Return only the number of lines in the records below where the string "Gökçek" shows up.

→ **Information**
+++
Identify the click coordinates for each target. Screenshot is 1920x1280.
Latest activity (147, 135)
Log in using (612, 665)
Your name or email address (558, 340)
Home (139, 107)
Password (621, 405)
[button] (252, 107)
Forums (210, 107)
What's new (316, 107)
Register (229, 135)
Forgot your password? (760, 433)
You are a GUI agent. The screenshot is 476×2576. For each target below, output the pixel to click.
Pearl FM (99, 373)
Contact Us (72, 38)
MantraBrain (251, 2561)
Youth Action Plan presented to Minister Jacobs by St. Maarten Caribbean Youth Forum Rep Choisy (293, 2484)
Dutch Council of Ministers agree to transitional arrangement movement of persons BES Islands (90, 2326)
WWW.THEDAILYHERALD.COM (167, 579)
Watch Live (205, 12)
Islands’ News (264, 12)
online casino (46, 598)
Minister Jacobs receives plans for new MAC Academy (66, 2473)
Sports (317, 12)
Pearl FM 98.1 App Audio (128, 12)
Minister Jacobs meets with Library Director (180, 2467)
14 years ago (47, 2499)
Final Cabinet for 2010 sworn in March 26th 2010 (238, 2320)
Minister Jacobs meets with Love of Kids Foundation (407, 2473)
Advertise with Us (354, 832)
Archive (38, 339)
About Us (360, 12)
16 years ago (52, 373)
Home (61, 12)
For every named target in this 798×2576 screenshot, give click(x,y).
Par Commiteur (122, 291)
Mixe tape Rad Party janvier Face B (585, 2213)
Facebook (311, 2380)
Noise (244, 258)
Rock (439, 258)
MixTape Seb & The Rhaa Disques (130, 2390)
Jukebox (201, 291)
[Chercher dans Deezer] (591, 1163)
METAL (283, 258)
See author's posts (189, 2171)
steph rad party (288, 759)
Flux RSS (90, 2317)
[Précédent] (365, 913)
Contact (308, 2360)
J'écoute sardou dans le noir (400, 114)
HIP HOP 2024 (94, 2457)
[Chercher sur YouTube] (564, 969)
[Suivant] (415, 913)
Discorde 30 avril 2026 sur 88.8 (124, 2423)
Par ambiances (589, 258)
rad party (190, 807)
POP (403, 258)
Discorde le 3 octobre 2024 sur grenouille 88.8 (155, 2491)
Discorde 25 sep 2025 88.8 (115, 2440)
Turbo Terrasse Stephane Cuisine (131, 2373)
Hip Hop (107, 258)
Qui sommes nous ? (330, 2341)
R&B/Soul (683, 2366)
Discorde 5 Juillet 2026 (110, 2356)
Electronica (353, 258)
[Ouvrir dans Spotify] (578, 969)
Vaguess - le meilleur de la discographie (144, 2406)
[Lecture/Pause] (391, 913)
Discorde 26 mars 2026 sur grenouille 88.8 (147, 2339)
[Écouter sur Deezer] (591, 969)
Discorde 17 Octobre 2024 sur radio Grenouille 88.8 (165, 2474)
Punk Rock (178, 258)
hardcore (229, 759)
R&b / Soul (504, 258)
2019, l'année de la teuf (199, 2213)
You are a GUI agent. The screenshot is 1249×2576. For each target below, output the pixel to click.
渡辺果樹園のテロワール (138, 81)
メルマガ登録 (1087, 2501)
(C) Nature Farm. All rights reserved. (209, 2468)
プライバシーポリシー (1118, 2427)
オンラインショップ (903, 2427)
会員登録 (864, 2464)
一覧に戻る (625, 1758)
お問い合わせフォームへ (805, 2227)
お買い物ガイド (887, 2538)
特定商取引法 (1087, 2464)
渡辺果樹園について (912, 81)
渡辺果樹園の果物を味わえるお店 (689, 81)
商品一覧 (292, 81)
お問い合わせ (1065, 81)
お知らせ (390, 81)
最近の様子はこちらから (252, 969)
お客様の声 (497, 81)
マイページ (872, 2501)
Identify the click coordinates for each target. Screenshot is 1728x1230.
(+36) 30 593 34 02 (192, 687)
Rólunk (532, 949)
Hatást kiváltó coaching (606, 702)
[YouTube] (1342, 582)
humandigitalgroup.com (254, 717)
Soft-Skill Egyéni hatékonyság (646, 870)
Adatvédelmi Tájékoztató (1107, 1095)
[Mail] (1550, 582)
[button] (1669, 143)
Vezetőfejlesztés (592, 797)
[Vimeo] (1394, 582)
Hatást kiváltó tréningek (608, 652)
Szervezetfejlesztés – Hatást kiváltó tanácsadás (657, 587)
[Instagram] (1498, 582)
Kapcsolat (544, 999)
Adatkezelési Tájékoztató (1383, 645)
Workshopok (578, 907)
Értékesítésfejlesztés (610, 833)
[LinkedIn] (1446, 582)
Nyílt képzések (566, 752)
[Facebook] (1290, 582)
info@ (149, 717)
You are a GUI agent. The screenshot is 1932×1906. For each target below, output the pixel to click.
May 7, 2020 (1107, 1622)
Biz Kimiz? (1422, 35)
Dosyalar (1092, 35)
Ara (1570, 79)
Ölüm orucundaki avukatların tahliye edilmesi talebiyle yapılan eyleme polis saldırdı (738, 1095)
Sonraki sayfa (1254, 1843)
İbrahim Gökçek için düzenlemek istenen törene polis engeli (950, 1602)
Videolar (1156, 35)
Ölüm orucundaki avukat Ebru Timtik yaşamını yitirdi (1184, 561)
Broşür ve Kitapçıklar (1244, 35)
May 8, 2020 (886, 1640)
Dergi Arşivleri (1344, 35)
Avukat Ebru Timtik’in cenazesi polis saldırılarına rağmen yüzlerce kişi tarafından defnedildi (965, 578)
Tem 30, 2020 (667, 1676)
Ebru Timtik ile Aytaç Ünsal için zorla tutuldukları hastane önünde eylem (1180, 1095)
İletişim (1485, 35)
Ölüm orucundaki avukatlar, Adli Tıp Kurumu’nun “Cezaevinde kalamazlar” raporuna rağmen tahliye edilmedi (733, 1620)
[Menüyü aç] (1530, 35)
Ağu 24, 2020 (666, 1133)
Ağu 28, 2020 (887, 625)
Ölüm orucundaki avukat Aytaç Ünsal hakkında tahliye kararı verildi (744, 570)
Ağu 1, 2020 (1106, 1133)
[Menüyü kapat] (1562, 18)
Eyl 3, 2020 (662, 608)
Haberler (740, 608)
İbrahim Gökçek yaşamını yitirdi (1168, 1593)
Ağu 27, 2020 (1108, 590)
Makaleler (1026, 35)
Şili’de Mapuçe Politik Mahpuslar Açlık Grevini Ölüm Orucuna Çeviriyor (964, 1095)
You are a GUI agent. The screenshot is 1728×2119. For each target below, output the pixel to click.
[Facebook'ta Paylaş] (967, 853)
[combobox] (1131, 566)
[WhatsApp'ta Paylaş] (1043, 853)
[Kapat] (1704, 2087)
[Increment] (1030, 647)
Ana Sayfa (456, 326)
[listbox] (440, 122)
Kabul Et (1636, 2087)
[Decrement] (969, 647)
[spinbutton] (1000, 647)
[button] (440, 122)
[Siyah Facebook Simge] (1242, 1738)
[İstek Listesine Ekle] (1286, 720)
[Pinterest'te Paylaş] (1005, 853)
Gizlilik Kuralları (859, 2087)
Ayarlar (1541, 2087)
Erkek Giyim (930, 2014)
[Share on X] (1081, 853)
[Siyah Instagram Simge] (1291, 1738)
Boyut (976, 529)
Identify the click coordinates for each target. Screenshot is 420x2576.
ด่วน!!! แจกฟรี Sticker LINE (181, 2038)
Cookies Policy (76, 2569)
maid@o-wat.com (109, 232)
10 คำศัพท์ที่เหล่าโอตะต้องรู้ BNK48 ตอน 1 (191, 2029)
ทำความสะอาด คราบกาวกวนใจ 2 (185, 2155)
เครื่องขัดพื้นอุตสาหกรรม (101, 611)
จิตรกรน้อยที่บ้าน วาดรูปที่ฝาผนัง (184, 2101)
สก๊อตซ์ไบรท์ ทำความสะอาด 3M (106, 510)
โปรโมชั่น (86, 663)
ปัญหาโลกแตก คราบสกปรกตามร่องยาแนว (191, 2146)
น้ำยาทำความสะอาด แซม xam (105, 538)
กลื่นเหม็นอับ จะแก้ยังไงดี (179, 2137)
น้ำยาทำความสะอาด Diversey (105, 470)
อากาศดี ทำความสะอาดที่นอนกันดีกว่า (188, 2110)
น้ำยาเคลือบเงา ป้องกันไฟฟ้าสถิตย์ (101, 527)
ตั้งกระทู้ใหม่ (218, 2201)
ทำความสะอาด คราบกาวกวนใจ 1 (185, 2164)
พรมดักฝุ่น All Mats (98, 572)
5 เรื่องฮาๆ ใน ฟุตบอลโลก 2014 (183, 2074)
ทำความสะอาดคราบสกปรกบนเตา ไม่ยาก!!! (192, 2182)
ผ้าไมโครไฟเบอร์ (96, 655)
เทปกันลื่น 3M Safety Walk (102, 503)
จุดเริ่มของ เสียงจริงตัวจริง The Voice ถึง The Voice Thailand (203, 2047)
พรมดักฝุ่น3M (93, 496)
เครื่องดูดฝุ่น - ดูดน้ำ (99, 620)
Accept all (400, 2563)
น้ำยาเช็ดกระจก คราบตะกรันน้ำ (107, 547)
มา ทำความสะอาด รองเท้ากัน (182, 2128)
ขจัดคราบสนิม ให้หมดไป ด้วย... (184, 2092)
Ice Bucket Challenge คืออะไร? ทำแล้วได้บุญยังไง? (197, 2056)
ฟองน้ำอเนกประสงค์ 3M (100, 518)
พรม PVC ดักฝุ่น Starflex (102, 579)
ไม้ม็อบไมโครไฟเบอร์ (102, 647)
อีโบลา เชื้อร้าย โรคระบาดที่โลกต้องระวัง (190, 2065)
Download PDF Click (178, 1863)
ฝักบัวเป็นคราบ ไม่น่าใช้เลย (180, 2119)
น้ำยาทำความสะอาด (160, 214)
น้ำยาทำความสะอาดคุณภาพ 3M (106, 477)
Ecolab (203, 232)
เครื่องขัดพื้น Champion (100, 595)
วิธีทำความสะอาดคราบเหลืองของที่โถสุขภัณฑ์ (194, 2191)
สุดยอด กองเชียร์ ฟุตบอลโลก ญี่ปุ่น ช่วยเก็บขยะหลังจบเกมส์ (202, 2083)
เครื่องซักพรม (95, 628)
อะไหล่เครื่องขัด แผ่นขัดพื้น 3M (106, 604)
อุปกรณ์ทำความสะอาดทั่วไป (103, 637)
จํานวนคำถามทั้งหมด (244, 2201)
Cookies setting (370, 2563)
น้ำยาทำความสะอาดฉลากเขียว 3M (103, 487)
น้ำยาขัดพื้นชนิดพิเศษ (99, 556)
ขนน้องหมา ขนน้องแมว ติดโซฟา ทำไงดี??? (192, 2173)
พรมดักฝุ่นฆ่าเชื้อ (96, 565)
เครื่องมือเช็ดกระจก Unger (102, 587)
+++
→ **Response area**
2